Be Ready to Discuss Your Background
Though you should have questions prepared in advance, you should also be ready to share information about your background and skills. Your contact will likely ask you for specifics about your background so that they can advise you better.
Although you don't need to go into the session with an exact definition of the job you are pursuing, you'll need to be able to discuss the skills, interests, and knowledge that you possess to be a part of the next job. It's a good idea to mention certain responsibilities you had in a past position which you enjoyed and excelled in.
If your contact doesn't ask you about your background, you should still find a way to include your key assets in the discussion. You can follow up by asking questions about how your skills could be best applied in their industry.
Customize Your Questions to Reach Your Goal
Of course, it won't always be appropriate to frame your networking meeting as an opportunity to learn about the contact's career or industry. Sometimes, you'll be continuing within the same career and industry and already have that perspective about the field.
In those cases, you should ask for advice about the best ways to conduct your search, get feedback on your documents, portfolio, and online presence, and ask for suggestions about companies that might be a good fit for you.
Towards the end of your session, be sure to ask for suggestions about other individuals you should consult or other steps you should take to advance your search.
Last Impressions Are Just as Important as the First
Be sure to send a follow-up communication as soon as possible after your meeting. In addition to expressing your gratitude, mention any steps you'll be taking in accordance with their advice. If they have suggested a particular job opening, company, or contact, thank them with specific reference to your next steps. This may also encourage them to offer further assistance.
Thank-You for the Help
Your suggestion that I might consider corporate communications based on my passion for storytelling and strong writing skills was particularly helpful. I will be submitting my cover and resume to several positions in this field next week, and I will be sure to keep you updated on my progress.

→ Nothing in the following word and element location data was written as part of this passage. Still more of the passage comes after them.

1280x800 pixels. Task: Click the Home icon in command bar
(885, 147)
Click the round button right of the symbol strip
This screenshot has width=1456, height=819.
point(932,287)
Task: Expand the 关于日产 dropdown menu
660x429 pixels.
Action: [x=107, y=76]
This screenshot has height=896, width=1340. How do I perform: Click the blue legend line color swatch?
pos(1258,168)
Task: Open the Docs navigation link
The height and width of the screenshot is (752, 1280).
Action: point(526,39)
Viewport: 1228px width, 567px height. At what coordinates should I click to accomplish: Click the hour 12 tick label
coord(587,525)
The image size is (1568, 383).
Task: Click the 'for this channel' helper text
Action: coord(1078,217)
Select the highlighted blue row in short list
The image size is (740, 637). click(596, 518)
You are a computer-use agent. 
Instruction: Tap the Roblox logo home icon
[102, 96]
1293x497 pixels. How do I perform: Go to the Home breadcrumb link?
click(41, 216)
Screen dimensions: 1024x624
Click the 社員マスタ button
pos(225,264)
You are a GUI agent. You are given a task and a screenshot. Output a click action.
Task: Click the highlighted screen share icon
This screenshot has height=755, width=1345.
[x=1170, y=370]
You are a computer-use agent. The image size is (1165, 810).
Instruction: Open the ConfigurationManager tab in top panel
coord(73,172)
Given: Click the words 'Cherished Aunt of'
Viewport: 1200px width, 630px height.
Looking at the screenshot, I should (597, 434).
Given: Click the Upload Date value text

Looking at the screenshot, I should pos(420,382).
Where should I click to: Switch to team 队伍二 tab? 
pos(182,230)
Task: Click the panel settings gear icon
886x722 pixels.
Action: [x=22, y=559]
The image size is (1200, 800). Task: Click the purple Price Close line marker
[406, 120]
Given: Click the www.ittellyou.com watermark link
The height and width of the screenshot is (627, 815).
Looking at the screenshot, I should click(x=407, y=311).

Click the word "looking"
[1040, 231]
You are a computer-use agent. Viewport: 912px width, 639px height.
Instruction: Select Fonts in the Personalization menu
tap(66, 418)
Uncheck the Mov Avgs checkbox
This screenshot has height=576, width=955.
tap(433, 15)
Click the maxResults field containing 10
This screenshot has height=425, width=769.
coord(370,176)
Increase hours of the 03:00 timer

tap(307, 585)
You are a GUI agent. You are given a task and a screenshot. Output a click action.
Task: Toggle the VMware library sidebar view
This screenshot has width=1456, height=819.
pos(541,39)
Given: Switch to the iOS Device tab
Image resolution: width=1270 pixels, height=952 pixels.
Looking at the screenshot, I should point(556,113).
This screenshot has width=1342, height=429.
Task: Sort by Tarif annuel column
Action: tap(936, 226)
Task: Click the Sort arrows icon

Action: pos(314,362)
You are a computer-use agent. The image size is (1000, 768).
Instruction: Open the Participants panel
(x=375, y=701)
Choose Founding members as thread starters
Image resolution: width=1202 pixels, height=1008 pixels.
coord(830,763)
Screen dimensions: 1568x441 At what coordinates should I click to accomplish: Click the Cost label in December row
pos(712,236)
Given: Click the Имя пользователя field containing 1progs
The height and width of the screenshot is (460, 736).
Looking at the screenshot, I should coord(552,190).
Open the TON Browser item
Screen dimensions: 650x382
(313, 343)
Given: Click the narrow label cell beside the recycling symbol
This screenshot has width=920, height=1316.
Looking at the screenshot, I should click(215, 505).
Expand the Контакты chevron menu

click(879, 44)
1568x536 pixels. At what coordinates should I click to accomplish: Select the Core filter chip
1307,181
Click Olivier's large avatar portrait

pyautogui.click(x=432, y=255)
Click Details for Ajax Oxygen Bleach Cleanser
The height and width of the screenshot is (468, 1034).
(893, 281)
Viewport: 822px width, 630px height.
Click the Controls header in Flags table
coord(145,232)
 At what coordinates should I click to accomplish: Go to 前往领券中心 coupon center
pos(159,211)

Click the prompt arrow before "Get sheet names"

Review this sample thank-you letter for an informational interview to get ideas for your own follow-up messages.
If you meet your networking contact in a coffee shop or restaurant, be sure to pick up the check. You're the one asking for advice, so you should pay the bill.
Keep Your Contacts Informed
Ideally, your networking meetings will initiate an ongoing relationship that is mutually beneficial. Keep your contacts informed about developments with your search, especially when acting on their advice or referrals.
Share information or offer assistance that you think would be beneficial to them, so the supportive relationship is a two-way street.